Exercise aim: Return the entries below unchanged, every line word for word.

start Recorded data

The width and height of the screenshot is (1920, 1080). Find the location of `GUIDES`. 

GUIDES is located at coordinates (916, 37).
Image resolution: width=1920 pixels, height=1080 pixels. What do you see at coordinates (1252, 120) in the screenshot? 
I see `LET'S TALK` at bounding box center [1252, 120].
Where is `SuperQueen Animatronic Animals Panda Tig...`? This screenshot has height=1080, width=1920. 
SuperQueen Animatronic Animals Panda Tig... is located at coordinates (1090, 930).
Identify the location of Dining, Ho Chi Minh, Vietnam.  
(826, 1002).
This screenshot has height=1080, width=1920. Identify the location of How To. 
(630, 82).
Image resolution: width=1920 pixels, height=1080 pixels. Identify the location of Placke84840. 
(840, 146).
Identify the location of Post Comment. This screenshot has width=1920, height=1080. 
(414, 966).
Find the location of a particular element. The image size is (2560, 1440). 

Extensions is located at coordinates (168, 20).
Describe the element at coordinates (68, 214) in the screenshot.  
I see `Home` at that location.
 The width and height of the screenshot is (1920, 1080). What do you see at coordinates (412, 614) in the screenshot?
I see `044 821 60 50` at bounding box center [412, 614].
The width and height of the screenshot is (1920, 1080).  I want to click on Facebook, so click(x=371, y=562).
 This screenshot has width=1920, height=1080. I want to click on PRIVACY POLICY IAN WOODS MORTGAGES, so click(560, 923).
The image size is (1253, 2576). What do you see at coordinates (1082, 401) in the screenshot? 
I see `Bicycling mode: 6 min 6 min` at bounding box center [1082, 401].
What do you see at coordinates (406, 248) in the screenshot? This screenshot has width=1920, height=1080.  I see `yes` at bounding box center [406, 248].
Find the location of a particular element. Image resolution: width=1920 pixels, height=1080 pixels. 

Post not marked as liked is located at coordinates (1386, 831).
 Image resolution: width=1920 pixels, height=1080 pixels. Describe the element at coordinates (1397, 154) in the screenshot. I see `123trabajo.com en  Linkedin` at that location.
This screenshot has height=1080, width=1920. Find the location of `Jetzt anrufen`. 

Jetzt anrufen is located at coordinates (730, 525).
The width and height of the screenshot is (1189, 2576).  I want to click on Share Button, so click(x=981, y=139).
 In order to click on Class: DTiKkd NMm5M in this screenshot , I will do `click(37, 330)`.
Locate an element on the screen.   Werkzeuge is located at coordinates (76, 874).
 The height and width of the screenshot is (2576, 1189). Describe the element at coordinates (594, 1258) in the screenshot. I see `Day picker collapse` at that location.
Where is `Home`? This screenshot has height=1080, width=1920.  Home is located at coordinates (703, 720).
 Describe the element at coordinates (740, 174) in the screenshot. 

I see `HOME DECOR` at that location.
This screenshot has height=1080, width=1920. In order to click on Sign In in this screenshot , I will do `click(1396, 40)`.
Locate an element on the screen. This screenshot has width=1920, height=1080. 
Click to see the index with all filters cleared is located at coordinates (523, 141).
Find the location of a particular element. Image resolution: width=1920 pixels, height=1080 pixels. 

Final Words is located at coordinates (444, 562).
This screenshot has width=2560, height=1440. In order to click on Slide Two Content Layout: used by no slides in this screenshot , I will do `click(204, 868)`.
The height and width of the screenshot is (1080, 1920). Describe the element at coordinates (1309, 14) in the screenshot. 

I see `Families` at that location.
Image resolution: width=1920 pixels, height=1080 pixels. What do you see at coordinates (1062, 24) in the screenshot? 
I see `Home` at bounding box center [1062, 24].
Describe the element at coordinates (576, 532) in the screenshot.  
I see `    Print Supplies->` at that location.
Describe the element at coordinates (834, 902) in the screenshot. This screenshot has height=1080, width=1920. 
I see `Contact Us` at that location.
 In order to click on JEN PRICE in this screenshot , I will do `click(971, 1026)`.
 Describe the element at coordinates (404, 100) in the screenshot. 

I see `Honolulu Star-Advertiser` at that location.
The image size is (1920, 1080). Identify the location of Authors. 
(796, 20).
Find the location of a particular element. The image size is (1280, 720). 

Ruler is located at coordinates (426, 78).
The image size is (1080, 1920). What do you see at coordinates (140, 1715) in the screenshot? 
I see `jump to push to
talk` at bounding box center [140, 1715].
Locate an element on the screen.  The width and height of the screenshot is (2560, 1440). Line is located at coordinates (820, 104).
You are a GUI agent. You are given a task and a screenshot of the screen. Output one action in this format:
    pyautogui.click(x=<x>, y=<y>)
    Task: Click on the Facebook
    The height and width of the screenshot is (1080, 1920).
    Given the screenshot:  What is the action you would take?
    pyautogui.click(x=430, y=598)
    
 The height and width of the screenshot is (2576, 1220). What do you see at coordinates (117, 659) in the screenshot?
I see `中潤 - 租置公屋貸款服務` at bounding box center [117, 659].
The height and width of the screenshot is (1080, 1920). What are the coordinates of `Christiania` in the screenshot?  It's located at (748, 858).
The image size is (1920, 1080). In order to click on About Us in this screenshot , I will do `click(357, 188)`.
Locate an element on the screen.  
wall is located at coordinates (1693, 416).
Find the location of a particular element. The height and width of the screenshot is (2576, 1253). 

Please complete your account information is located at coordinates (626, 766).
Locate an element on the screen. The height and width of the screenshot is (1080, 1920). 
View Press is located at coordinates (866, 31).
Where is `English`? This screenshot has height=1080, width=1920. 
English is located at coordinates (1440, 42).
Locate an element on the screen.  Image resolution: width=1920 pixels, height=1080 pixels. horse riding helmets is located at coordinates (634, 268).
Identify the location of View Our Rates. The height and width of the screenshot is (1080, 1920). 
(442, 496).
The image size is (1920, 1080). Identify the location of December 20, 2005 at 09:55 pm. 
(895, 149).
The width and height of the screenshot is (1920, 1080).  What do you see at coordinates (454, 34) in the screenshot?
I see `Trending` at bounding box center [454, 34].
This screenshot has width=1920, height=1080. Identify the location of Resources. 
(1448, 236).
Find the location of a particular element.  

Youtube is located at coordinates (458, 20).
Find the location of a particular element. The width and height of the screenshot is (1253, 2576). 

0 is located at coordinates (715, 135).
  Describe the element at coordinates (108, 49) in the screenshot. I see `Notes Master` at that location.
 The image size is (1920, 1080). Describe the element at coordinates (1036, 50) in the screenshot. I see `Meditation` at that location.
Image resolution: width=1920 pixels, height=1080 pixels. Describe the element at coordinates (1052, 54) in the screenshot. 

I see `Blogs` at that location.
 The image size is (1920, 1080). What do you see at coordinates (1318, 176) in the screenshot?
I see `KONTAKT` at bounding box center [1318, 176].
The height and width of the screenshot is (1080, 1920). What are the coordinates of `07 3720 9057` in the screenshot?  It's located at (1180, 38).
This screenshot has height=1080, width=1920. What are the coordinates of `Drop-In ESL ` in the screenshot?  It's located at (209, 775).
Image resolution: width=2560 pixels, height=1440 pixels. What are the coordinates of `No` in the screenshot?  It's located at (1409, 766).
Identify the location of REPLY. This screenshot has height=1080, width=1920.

end Recorded data

Solution to this exercise:
The width and height of the screenshot is (1920, 1080). Find the location of `GUIDES`. 

GUIDES is located at coordinates (916, 37).
Image resolution: width=1920 pixels, height=1080 pixels. What do you see at coordinates (1252, 120) in the screenshot? 
I see `LET'S TALK` at bounding box center [1252, 120].
Where is `SuperQueen Animatronic Animals Panda Tig...`? This screenshot has height=1080, width=1920. 
SuperQueen Animatronic Animals Panda Tig... is located at coordinates (1090, 930).
Identify the location of Dining, Ho Chi Minh, Vietnam.  
(826, 1002).
This screenshot has height=1080, width=1920. Identify the location of How To. 
(630, 82).
Image resolution: width=1920 pixels, height=1080 pixels. Identify the location of Placke84840. 
(840, 146).
Identify the location of Post Comment. This screenshot has width=1920, height=1080. 
(414, 966).
Find the location of a particular element. The image size is (2560, 1440). 

Extensions is located at coordinates (168, 20).
Describe the element at coordinates (68, 214) in the screenshot.  
I see `Home` at that location.
 The width and height of the screenshot is (1920, 1080). What do you see at coordinates (412, 614) in the screenshot?
I see `044 821 60 50` at bounding box center [412, 614].
The width and height of the screenshot is (1920, 1080).  I want to click on Facebook, so click(x=371, y=562).
 This screenshot has width=1920, height=1080. I want to click on PRIVACY POLICY IAN WOODS MORTGAGES, so click(560, 923).
The image size is (1253, 2576). What do you see at coordinates (1082, 401) in the screenshot? 
I see `Bicycling mode: 6 min 6 min` at bounding box center [1082, 401].
What do you see at coordinates (406, 248) in the screenshot? This screenshot has width=1920, height=1080.  I see `yes` at bounding box center [406, 248].
Find the location of a particular element. Image resolution: width=1920 pixels, height=1080 pixels. 

Post not marked as liked is located at coordinates (1386, 831).
 Image resolution: width=1920 pixels, height=1080 pixels. Describe the element at coordinates (1397, 154) in the screenshot. I see `123trabajo.com en  Linkedin` at that location.
This screenshot has height=1080, width=1920. Find the location of `Jetzt anrufen`. 

Jetzt anrufen is located at coordinates (730, 525).
The width and height of the screenshot is (1189, 2576).  I want to click on Share Button, so click(x=981, y=139).
 In order to click on Class: DTiKkd NMm5M in this screenshot , I will do `click(37, 330)`.
Locate an element on the screen.   Werkzeuge is located at coordinates (76, 874).
 The height and width of the screenshot is (2576, 1189). Describe the element at coordinates (594, 1258) in the screenshot. I see `Day picker collapse` at that location.
Where is `Home`? This screenshot has height=1080, width=1920.  Home is located at coordinates (703, 720).
 Describe the element at coordinates (740, 174) in the screenshot. 

I see `HOME DECOR` at that location.
This screenshot has height=1080, width=1920. In order to click on Sign In in this screenshot , I will do `click(1396, 40)`.
Locate an element on the screen. This screenshot has width=1920, height=1080. 
Click to see the index with all filters cleared is located at coordinates (523, 141).
Find the location of a particular element. Image resolution: width=1920 pixels, height=1080 pixels. 

Final Words is located at coordinates (444, 562).
This screenshot has width=2560, height=1440. In order to click on Slide Two Content Layout: used by no slides in this screenshot , I will do `click(204, 868)`.
The height and width of the screenshot is (1080, 1920). Describe the element at coordinates (1309, 14) in the screenshot. 

I see `Families` at that location.
Image resolution: width=1920 pixels, height=1080 pixels. What do you see at coordinates (1062, 24) in the screenshot? 
I see `Home` at bounding box center [1062, 24].
Describe the element at coordinates (576, 532) in the screenshot.  
I see `    Print Supplies->` at that location.
Describe the element at coordinates (834, 902) in the screenshot. This screenshot has height=1080, width=1920. 
I see `Contact Us` at that location.
 In order to click on JEN PRICE in this screenshot , I will do `click(971, 1026)`.
 Describe the element at coordinates (404, 100) in the screenshot. 

I see `Honolulu Star-Advertiser` at that location.
The image size is (1920, 1080). Identify the location of Authors. 
(796, 20).
Find the location of a particular element. The image size is (1280, 720). 

Ruler is located at coordinates (426, 78).
The image size is (1080, 1920). What do you see at coordinates (140, 1715) in the screenshot? 
I see `jump to push to
talk` at bounding box center [140, 1715].
Locate an element on the screen.  The width and height of the screenshot is (2560, 1440). Line is located at coordinates (820, 104).
You are a GUI agent. You are given a task and a screenshot of the screen. Output one action in this format:
    pyautogui.click(x=<x>, y=<y>)
    Task: Click on the Facebook
    The height and width of the screenshot is (1080, 1920).
    Given the screenshot:  What is the action you would take?
    pyautogui.click(x=430, y=598)
    
 The height and width of the screenshot is (2576, 1220). What do you see at coordinates (117, 659) in the screenshot?
I see `中潤 - 租置公屋貸款服務` at bounding box center [117, 659].
The height and width of the screenshot is (1080, 1920). What are the coordinates of `Christiania` in the screenshot?  It's located at (748, 858).
The image size is (1920, 1080). In order to click on About Us in this screenshot , I will do `click(357, 188)`.
Locate an element on the screen.  
wall is located at coordinates (1693, 416).
Find the location of a particular element. The height and width of the screenshot is (2576, 1253). 

Please complete your account information is located at coordinates (626, 766).
Locate an element on the screen. The height and width of the screenshot is (1080, 1920). 
View Press is located at coordinates (866, 31).
Where is `English`? This screenshot has height=1080, width=1920. 
English is located at coordinates (1440, 42).
Locate an element on the screen.  Image resolution: width=1920 pixels, height=1080 pixels. horse riding helmets is located at coordinates (634, 268).
Identify the location of View Our Rates. The height and width of the screenshot is (1080, 1920). 
(442, 496).
The image size is (1920, 1080). Identify the location of December 20, 2005 at 09:55 pm. 
(895, 149).
The width and height of the screenshot is (1920, 1080).  What do you see at coordinates (454, 34) in the screenshot?
I see `Trending` at bounding box center [454, 34].
This screenshot has width=1920, height=1080. Identify the location of Resources. 
(1448, 236).
Find the location of a particular element.  

Youtube is located at coordinates (458, 20).
Find the location of a particular element. The width and height of the screenshot is (1253, 2576). 

0 is located at coordinates (715, 135).
  Describe the element at coordinates (108, 49) in the screenshot. I see `Notes Master` at that location.
 The image size is (1920, 1080). Describe the element at coordinates (1036, 50) in the screenshot. I see `Meditation` at that location.
Image resolution: width=1920 pixels, height=1080 pixels. Describe the element at coordinates (1052, 54) in the screenshot. 

I see `Blogs` at that location.
 The image size is (1920, 1080). What do you see at coordinates (1318, 176) in the screenshot?
I see `KONTAKT` at bounding box center [1318, 176].
The height and width of the screenshot is (1080, 1920). What are the coordinates of `07 3720 9057` in the screenshot?  It's located at (1180, 38).
This screenshot has height=1080, width=1920. What are the coordinates of `Drop-In ESL ` in the screenshot?  It's located at (209, 775).
Image resolution: width=2560 pixels, height=1440 pixels. What are the coordinates of `No` in the screenshot?  It's located at (1409, 766).
Identify the location of REPLY. This screenshot has height=1080, width=1920.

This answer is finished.